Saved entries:
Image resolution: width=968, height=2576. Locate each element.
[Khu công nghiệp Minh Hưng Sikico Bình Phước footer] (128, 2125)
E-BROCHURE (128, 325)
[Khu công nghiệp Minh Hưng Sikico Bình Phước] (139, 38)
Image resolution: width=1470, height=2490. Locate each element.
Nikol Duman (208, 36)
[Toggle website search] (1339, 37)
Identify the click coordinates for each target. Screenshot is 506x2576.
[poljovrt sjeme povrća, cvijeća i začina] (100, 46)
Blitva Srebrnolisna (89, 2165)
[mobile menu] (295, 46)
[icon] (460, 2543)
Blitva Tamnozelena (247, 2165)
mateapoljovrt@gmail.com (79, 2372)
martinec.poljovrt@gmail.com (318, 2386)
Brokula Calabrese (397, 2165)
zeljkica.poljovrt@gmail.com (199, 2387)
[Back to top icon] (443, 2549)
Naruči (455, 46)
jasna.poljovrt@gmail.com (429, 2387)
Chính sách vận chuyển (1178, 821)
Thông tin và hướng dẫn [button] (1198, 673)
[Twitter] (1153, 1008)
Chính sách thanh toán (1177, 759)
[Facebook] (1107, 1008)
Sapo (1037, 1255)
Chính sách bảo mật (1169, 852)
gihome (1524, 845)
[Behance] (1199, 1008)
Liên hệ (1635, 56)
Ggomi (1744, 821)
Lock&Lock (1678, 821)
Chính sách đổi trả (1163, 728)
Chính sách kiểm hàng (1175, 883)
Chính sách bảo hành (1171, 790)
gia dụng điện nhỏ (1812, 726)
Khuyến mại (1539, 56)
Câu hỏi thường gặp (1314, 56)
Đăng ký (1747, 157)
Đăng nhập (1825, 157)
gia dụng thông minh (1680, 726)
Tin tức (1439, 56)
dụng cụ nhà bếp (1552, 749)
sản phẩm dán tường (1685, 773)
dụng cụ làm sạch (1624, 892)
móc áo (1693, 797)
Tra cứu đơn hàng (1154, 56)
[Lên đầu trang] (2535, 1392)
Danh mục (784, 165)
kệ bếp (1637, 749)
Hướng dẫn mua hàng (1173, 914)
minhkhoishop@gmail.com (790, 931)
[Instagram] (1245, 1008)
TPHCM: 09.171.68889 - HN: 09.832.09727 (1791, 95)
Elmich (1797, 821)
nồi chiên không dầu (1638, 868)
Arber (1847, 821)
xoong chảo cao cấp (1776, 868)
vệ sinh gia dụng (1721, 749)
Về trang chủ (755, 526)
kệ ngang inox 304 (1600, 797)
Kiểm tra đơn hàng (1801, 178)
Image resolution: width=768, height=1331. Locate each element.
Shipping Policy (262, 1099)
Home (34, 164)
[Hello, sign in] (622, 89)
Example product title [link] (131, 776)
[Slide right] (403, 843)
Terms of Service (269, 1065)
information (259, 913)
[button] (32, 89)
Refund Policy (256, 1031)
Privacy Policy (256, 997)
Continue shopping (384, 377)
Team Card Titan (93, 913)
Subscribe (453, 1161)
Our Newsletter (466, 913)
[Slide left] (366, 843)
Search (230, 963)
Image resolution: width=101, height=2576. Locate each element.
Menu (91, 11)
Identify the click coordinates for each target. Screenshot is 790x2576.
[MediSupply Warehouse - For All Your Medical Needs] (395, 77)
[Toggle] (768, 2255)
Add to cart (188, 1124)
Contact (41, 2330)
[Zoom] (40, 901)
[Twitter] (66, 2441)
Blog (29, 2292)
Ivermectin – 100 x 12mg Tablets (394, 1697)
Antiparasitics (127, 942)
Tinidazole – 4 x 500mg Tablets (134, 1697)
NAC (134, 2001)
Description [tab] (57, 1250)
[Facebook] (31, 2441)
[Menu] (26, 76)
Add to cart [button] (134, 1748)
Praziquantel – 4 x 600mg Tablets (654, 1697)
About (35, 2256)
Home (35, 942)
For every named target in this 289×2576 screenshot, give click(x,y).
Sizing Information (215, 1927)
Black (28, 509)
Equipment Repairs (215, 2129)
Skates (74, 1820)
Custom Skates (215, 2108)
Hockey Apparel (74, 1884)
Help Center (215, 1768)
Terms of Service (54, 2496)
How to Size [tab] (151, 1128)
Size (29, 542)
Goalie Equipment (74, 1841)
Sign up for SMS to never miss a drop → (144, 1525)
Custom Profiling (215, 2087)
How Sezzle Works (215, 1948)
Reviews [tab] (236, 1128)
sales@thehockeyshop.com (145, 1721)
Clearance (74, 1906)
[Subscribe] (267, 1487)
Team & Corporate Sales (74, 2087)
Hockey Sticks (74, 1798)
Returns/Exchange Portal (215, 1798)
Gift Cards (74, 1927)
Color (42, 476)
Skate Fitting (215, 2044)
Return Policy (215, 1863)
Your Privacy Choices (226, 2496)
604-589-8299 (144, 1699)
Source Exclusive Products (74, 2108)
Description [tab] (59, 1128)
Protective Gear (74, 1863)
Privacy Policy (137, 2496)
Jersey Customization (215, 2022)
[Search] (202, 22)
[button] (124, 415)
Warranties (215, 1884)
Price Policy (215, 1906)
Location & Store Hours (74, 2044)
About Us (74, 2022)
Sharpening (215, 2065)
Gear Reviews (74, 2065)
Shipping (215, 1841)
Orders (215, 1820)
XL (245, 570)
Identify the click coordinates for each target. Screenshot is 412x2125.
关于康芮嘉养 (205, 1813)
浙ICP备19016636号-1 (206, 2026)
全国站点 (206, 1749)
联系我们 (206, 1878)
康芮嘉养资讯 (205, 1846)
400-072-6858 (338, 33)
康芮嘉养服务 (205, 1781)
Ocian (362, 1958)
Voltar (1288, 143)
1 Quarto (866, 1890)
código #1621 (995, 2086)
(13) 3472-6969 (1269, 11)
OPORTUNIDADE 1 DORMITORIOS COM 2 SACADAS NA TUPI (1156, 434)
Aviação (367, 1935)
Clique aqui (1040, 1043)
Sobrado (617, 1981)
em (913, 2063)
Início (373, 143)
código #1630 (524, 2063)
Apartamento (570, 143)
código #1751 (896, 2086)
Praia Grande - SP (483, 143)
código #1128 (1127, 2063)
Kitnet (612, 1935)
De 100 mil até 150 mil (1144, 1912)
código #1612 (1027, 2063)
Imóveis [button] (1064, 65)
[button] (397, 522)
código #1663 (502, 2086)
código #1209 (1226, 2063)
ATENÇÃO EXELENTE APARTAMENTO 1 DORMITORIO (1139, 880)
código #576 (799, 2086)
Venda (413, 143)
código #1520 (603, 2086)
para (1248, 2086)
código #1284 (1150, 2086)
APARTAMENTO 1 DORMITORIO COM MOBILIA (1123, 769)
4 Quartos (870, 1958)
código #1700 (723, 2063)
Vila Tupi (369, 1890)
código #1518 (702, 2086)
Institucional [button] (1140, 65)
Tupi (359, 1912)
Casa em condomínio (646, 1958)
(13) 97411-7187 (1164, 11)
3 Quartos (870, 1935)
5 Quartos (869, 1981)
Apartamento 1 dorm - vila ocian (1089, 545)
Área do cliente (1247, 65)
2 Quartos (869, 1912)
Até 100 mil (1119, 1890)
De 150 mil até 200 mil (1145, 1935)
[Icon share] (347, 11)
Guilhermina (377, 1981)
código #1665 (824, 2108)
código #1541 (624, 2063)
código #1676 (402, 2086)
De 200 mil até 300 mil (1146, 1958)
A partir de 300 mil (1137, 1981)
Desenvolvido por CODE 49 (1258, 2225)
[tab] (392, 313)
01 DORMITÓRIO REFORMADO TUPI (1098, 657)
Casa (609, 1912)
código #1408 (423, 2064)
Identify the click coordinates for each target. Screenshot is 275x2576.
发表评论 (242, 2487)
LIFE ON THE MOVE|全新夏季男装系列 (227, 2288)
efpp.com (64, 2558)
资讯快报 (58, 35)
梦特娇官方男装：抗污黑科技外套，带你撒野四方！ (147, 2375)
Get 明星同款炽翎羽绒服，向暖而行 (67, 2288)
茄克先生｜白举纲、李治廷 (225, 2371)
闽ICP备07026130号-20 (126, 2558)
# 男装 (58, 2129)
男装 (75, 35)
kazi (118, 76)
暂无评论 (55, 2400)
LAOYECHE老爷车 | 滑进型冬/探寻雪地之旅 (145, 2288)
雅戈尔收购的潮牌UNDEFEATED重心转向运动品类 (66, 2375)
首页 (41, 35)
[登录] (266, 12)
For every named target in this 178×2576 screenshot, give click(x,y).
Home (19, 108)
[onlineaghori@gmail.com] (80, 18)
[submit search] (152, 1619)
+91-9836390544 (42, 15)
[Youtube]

PROBLEM REQUIREMENTS: Look above and repeat, character for character, the lines from the first one to the line with "Screenshot is 506x2576.", counting both.

ANSWER SECTION:
Image resolution: width=968, height=2576. Locate each element.
[Khu công nghiệp Minh Hưng Sikico Bình Phước footer] (128, 2125)
E-BROCHURE (128, 325)
[Khu công nghiệp Minh Hưng Sikico Bình Phước] (139, 38)
Image resolution: width=1470, height=2490. Locate each element.
Nikol Duman (208, 36)
[Toggle website search] (1339, 37)
Identify the click coordinates for each target. Screenshot is 506x2576.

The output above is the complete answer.